Opinion: Why the Mayor of Tel Aviv Must Resign Over Public Prayer Policy Dispute

May 27, 2026·5 min read

New York (VINNEWS/Rabbi Yair Hoffman)  It was 1958 in Montgomery, Alabama.

A group of black people made a request of the city administration. They asked to be able to use a public swimming pool that their own tax dollars had helped to build. The park system in Montgomery had a stunning municipal pool, one of the largest in the region. It was, however, open only to white residents.

The federal court agreed that the segregation was unlawful and, in 1959, ordered the city to integrate its recreational facilities.

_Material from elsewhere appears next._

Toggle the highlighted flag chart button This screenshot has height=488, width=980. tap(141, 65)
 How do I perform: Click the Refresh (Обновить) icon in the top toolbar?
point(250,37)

Imagine if that horrific discrimination were to exist today – openly and publicly. Everyone would denounce it from the highest hills.

But, shockingly, it is happening today.

It is happening against observant Jews in Tel Aviv – where the basic freedom of religion in public places is not permitted. Gender separated minyanim are not permitted in public places in Tel Aviv.

But only for Jewish people. Muslims are allowed to pray in gender separated gatherings. Jews are not.

All this is happening at the direction of Tel Aviv’s mayor, Ron Huldai.  True, the mayor was a genuine war hero that risked his life fighting for Jewish life. But, sadly, this discrimination against those who wish to observe Torah-true Judaism – is an injustice and  travesty of the highest order.

The Reverend Dr. Martin Luther King, Jr. wrote that “injustice anywhere is a threat to justice everywhere.” A city that denies to one faith the very freedom it grants to another has not preserved liberty for anyone. It has only chosen which of its residents it will apply things to – and which it won’t.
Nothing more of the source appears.